Employee representation on Australian company boards is a vital national reform required to make Australia’s workplace culture and corporate governance settings fit for purpose in the twenty-first century, argues Dr Nick Dyrenfurth.
In 2017, the Australian way of life is fraying. Globalisation, technological disruption, declining manufacturing, and the collapse of mass unionism paired with decentralised wage determination have combined to challenge its core ethos. Full-time jobs are declining in favour of part-time, casual and fixed-term, precarious work. Company profits remains healthy yet annual wages growth is at record low rates. Union coverage has collapsed, contributing to levels of inequality not seen since the1940s.

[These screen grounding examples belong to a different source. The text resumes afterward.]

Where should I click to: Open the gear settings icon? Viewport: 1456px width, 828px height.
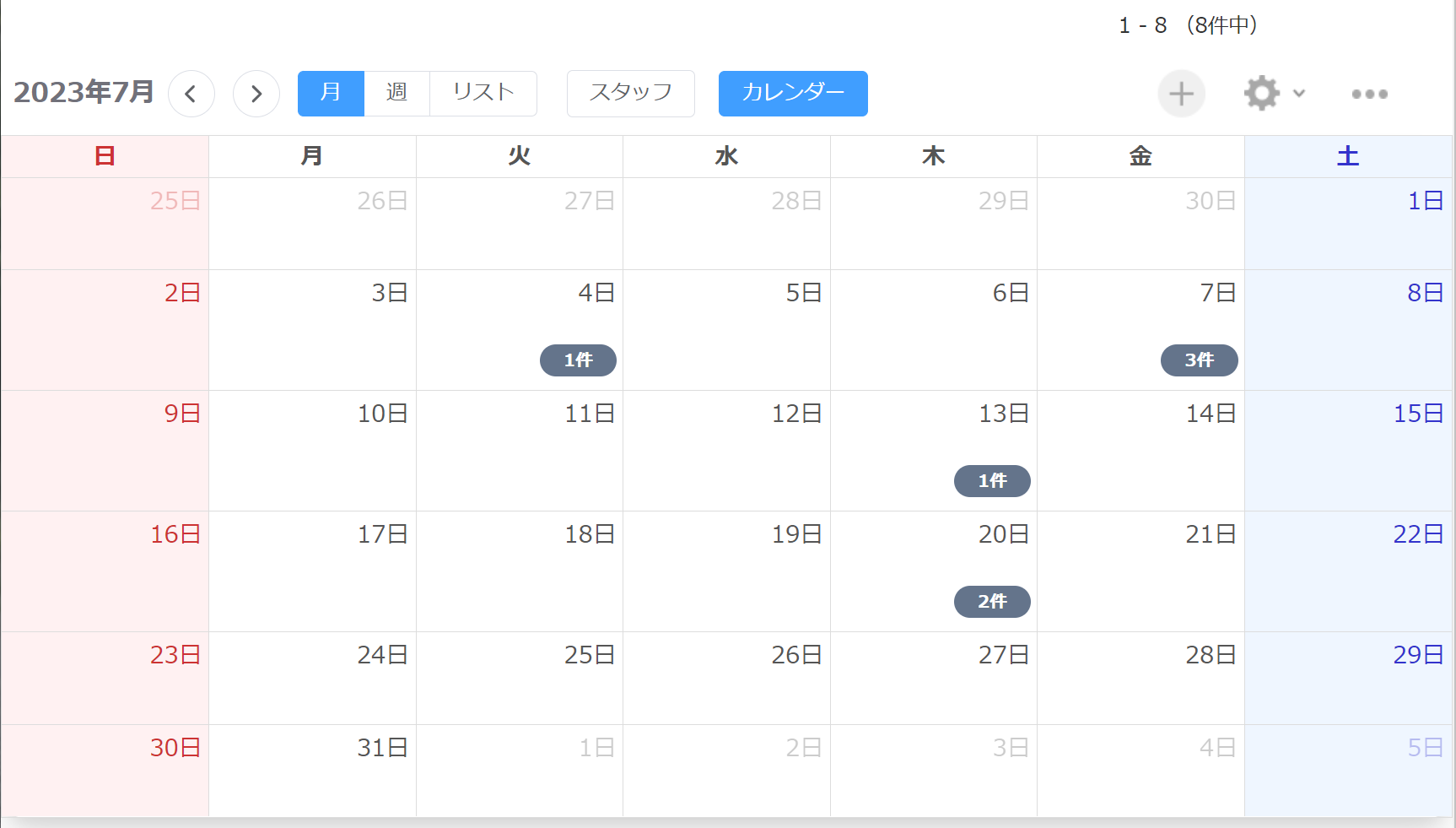[1262, 93]
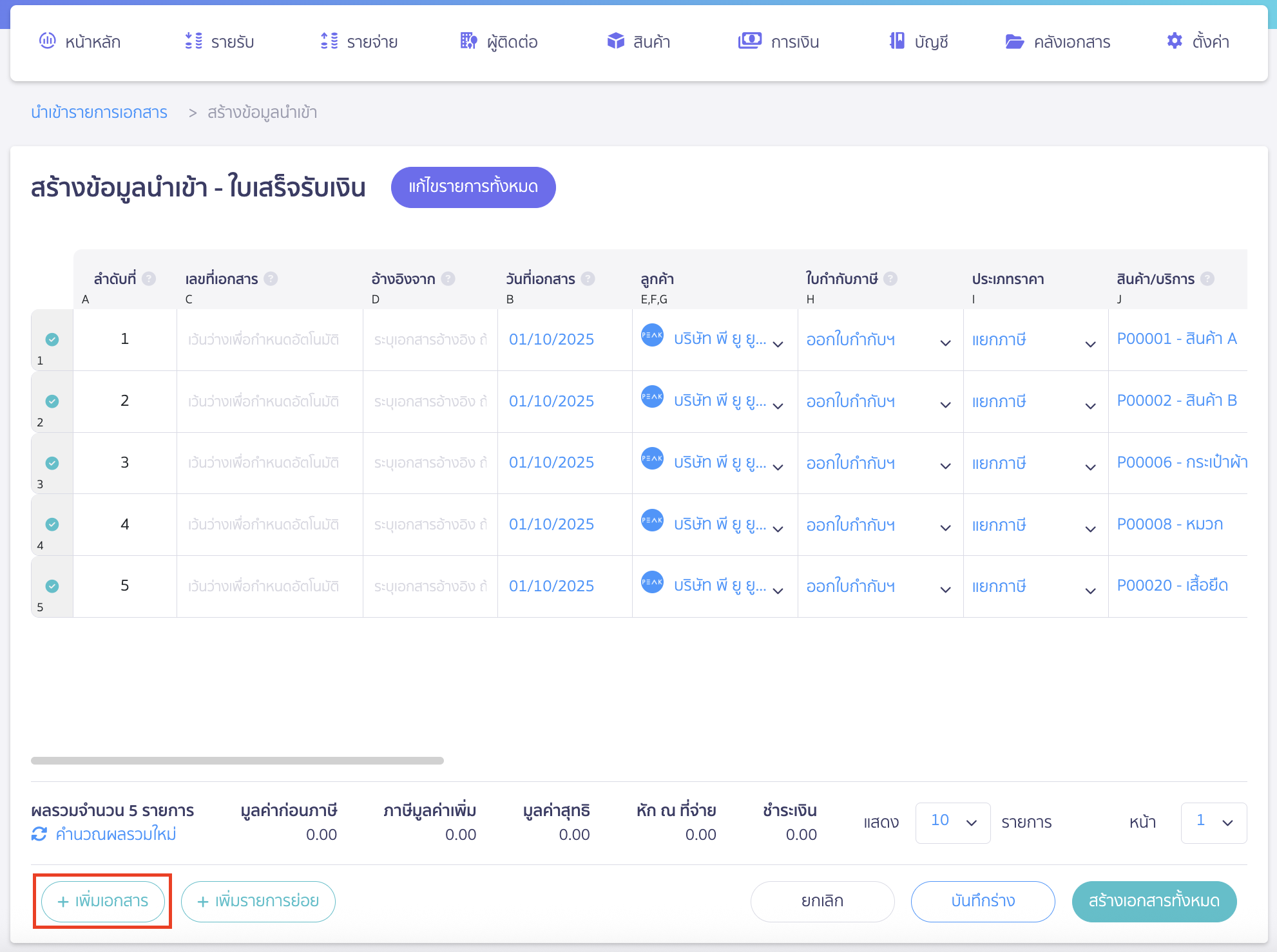Screen dimensions: 1277x952
Task: Toggle the row 1 check mark
Action: [52, 339]
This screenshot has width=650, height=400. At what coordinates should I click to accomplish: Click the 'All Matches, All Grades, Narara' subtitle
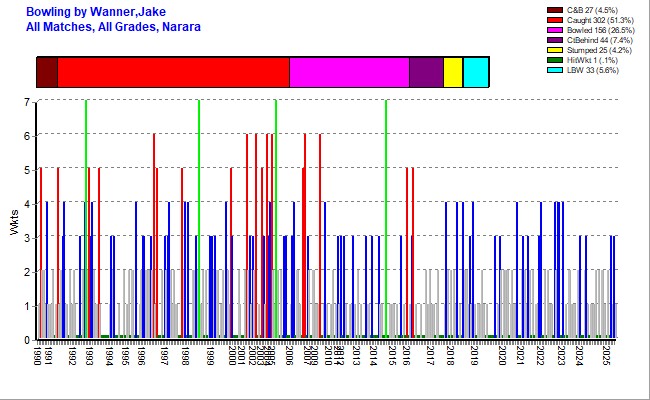[113, 27]
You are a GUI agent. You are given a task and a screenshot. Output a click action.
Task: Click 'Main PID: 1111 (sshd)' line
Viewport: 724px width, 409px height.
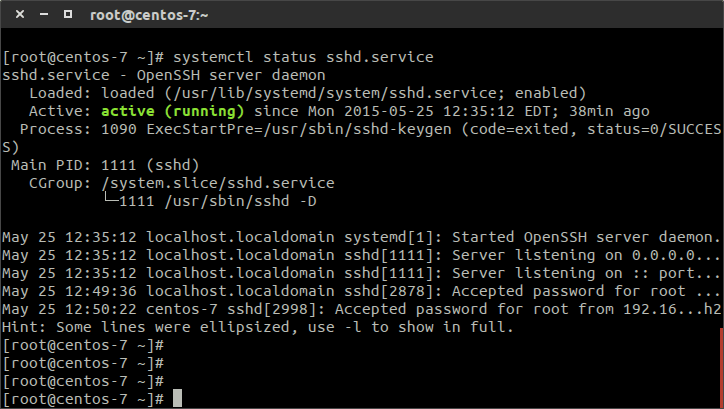click(x=105, y=165)

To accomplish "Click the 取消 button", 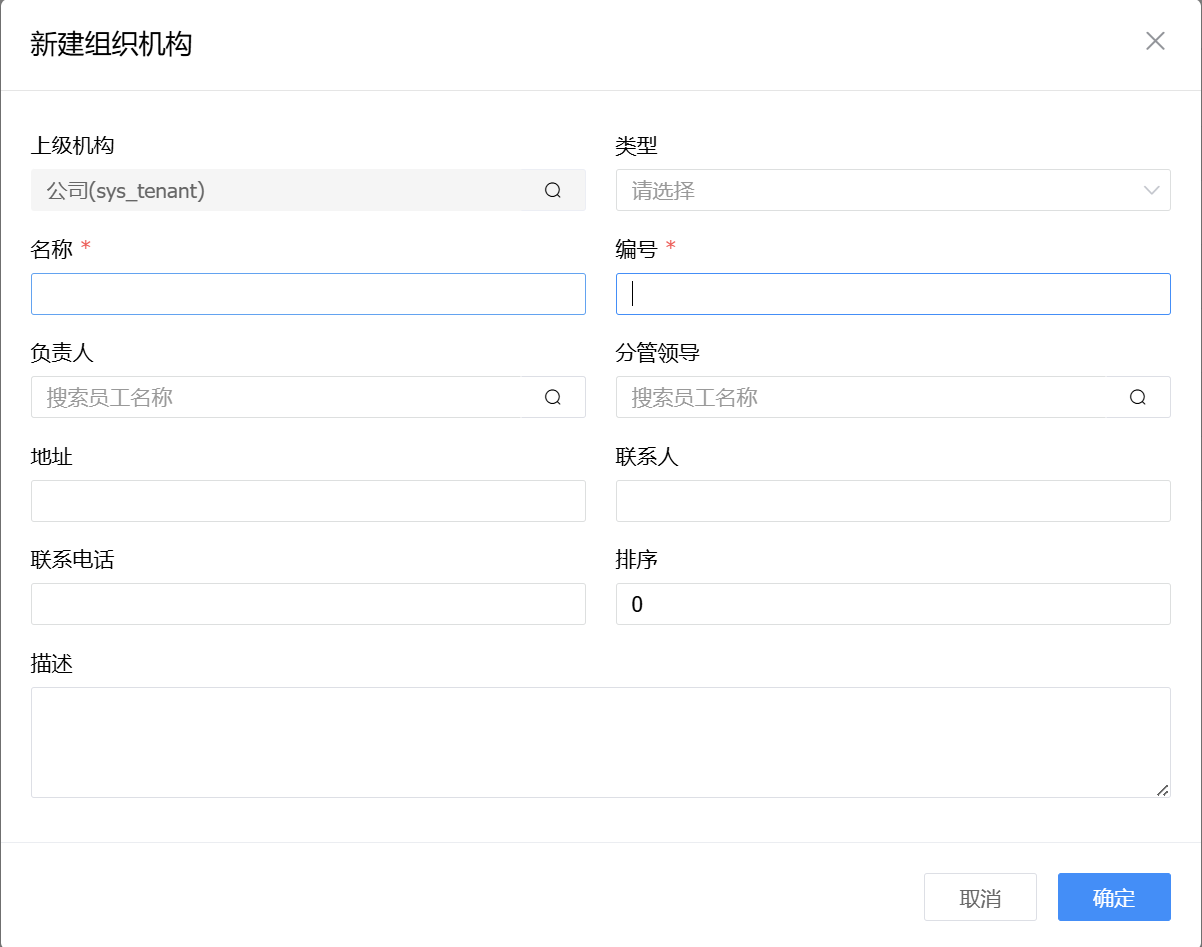I will click(x=980, y=897).
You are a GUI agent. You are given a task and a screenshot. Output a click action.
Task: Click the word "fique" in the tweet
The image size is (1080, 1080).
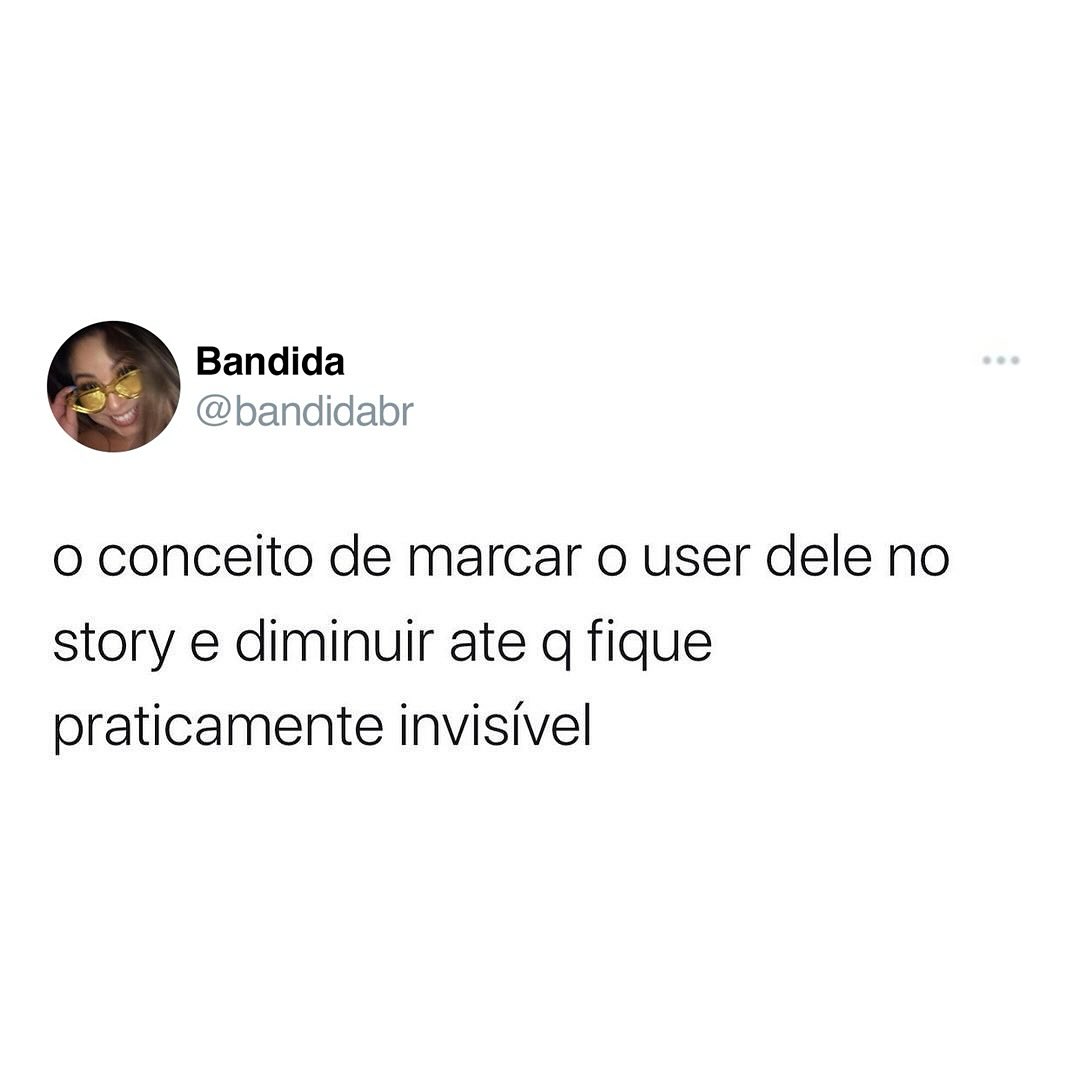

There is abundant evidence that the fruits of 26 years of continuous, record national economic growth have not been shared equally. The erosion of the Australian way is not just bad for working people but bad for the national economy and bad for our democracy.
To address the big challenges facing our country we need to fashion a new policy settlement as bold as that of the early 1900s, the 1940s post-war reconstruction
work of John Curtin and Ben Chifley, and Bob Hawke and Paul Keating’s modernisation agenda of the 1980s and 90s. Drawing on the experience of Germany’s successful social market economy, Dr Dyrenfurth outlines how employee representation on company boards can help rebuild a pro-worker, pro-business
economy: fostering workplace cooperation, boosting long-term growth and productivity, whilst tackling rising inequality, insecure work and stagnating real wages.